→ **Collected data**
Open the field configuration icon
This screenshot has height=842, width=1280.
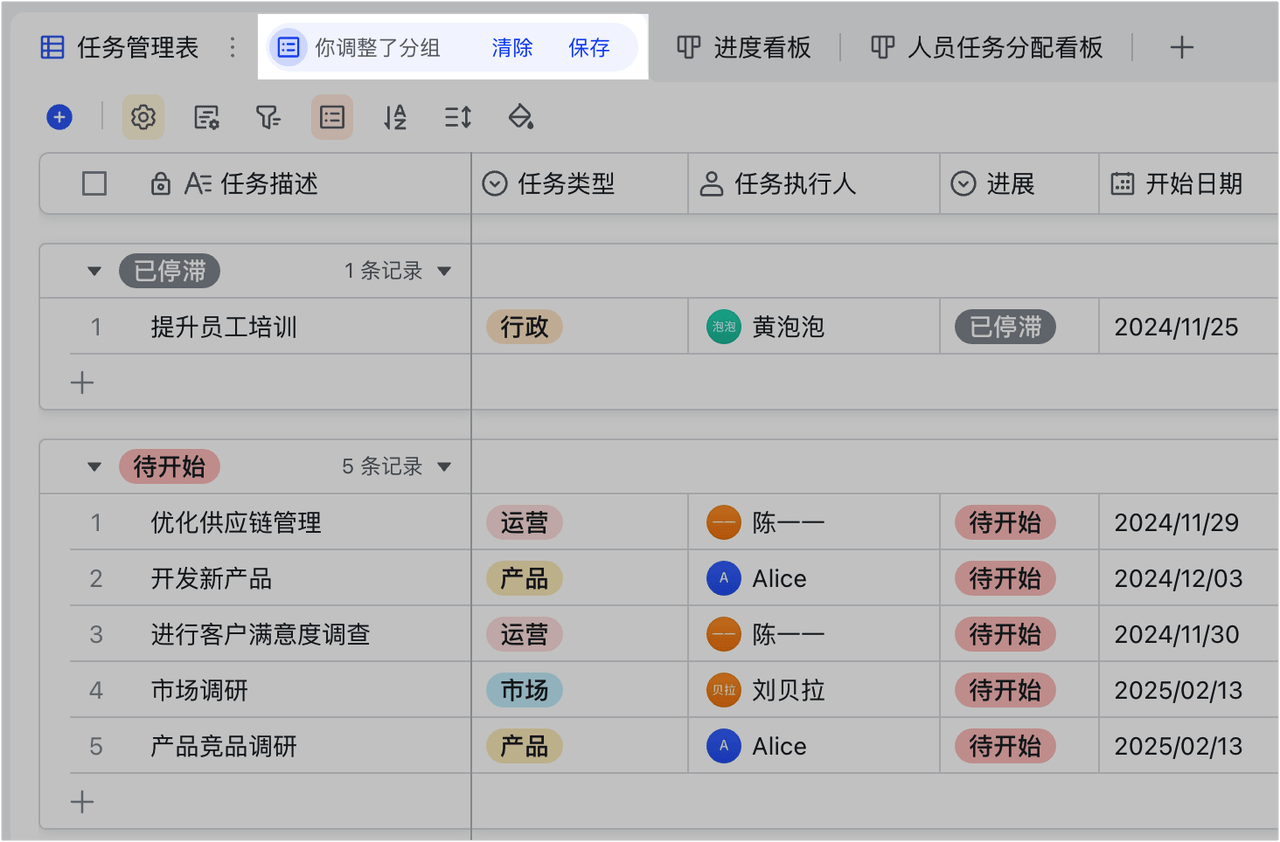[206, 117]
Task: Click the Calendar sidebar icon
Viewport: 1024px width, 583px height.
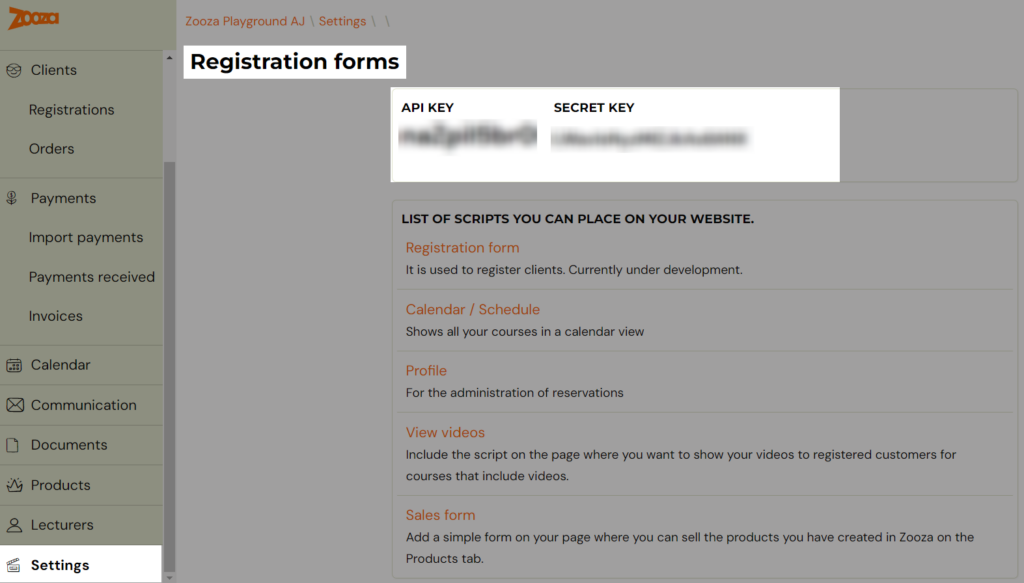Action: 14,365
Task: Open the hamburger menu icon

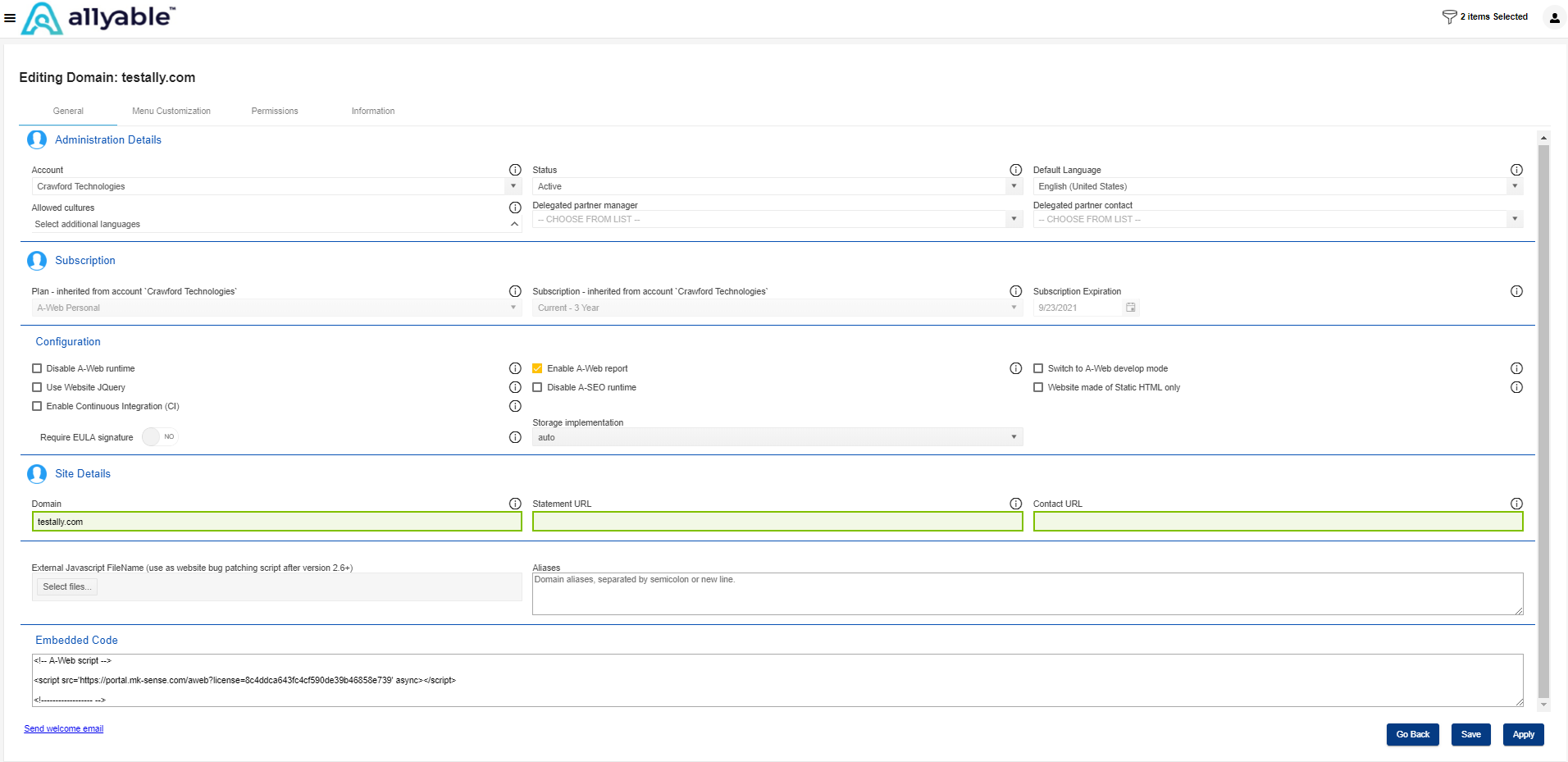Action: [x=10, y=17]
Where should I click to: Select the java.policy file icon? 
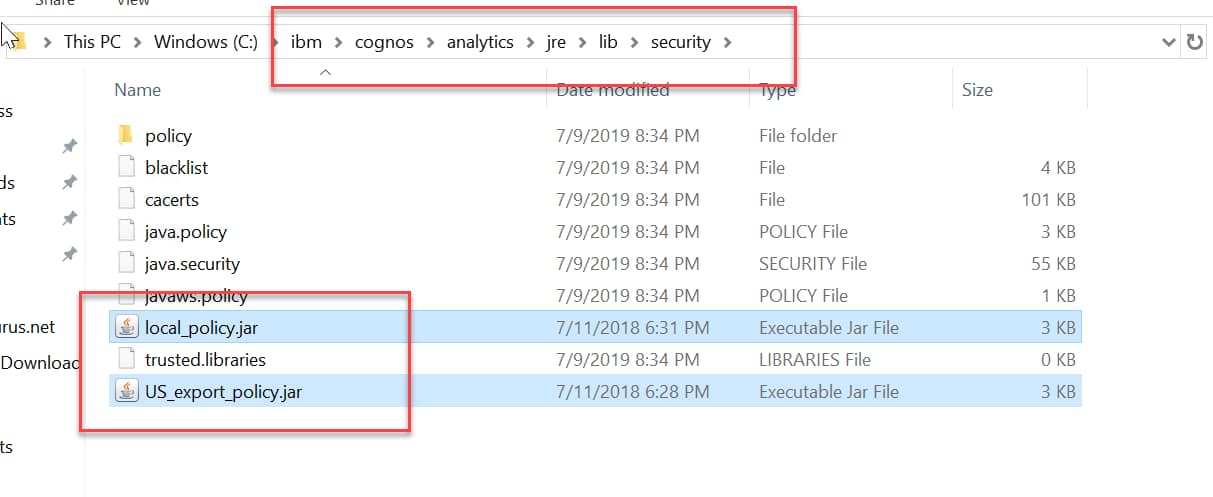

→ **EXERCISE DETAILS**
The output should consist of every entry above, printed exactly, with the images removed.

→ **WRITTEN SOLUTION**
Open the field configuration icon
This screenshot has height=842, width=1280.
[206, 117]
Task: Click the Calendar sidebar icon
Viewport: 1024px width, 583px height.
Action: 14,365
Task: Open the hamburger menu icon

Action: [x=10, y=17]
Where should I click to: Select the java.policy file icon? 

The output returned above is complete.